Hohe Widerstandsfähigkeit
Die beschichteten Oberflächen seien licht-, chemikalien-, wärme- klimawechsel- und UV-beständig sowie vergilbungsarm. Hinsichtlich Kratzbeständigkeit sollen sie die Anforderungen der Automobil- und Konsumgüterindustrie erfüllen und übertreffen. Das Lacksystem verfüge daher über die Freigabe bei verschiedenen Automobilherstellern. Da sich trotz der hohen Beständigkeit nicht jeder Kratzer vermeiden lässt, ist die Beschichtung mit einer gewissen Selbstheilungskraft (Reflow-Effekt) ausgestattet. Er sorgt dafür, dass sich Kratzer ab einer bestimmten Temperatur – je nach Systemvariante bereits bei Raumtemperatur – zurückbilden beziehungsweise nicht mehr sichtbar sind.

Gießlackverfahren: Anspruchsvolle Oberflächen mit hoher Designfreiheit

Die beiden Komponenten des Lacks werden während des Gießprozesses in Form injiziert.

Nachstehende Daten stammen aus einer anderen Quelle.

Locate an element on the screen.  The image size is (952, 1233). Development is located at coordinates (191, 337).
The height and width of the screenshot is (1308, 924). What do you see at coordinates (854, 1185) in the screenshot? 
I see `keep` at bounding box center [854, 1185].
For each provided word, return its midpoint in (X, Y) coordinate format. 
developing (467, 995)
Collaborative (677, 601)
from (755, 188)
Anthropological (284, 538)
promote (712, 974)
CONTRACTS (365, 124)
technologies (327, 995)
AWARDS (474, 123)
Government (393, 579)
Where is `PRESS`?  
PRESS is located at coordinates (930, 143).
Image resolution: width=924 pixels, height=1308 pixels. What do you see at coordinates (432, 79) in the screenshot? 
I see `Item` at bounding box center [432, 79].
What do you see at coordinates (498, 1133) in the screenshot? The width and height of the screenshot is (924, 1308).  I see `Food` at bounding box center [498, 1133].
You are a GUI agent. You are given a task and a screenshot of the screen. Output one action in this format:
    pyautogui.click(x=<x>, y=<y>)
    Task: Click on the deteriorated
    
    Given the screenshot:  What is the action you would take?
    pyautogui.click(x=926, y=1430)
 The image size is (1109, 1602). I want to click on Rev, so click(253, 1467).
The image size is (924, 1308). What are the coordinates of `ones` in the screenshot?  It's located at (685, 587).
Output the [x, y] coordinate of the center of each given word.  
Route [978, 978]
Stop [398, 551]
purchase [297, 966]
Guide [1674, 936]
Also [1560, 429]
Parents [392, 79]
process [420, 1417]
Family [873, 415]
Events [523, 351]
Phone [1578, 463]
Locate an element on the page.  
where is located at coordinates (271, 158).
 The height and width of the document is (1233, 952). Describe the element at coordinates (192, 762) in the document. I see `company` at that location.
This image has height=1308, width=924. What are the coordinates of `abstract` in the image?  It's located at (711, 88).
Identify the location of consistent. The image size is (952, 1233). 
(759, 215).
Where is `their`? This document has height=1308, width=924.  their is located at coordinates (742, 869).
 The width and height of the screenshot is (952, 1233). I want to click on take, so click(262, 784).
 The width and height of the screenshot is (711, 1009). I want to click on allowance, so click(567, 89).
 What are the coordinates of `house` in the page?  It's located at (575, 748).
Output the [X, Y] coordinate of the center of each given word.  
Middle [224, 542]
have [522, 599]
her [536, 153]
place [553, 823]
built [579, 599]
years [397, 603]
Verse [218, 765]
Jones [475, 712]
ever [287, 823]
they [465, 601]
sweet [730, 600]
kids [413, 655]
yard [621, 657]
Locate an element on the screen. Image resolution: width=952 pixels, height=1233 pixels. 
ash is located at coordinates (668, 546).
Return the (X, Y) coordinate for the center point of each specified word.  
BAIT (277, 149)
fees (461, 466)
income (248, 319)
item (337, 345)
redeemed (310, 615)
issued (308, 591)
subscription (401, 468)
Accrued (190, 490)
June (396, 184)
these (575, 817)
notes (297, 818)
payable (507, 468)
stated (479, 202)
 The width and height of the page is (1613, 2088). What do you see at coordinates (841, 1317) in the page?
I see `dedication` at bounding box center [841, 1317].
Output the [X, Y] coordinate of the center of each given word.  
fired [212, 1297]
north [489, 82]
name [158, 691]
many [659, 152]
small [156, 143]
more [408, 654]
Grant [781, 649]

Kommt als drittes Element Farbe hinzu, ermöglichen 3K-Mischköpfe diese direkt am Teil einzuspritzen. Dies mache Farbwechsel so einfach und schnell wie bei einer Sprühlackierung und verhindere das Verschmutzen der Anlage. Das Übergießen und Vernetzen dauert je nach Teilegeometrie und Lackvariante zwischen zwei und drei Minuten. Das Eigenschaftsprofil der Materialien hinsichtlich Viskosität, Reaktivität und Eigenfarbe sei auf den Produktionsanlagen über einen für die Anwendung von mehreren Tagen relevanten Zeitraum stabil.

Im Vergleich zu Mehrschichtlackierungen ermögliche die RIM-Gießlackierung neben einer deutlichen Zeitersparnis auch signifikante Materialeinsparungen. Es fällt kein Overspray an. Das Lackmaterial werde fast vollständig genutzt und es entstehen keine Emissionen. Außerdem sorge der automatische Prozess für minimierten Ausschuss und damit für reduzierte Lackierkosten bei gleichzeitig höherer Nachhaltigkeit.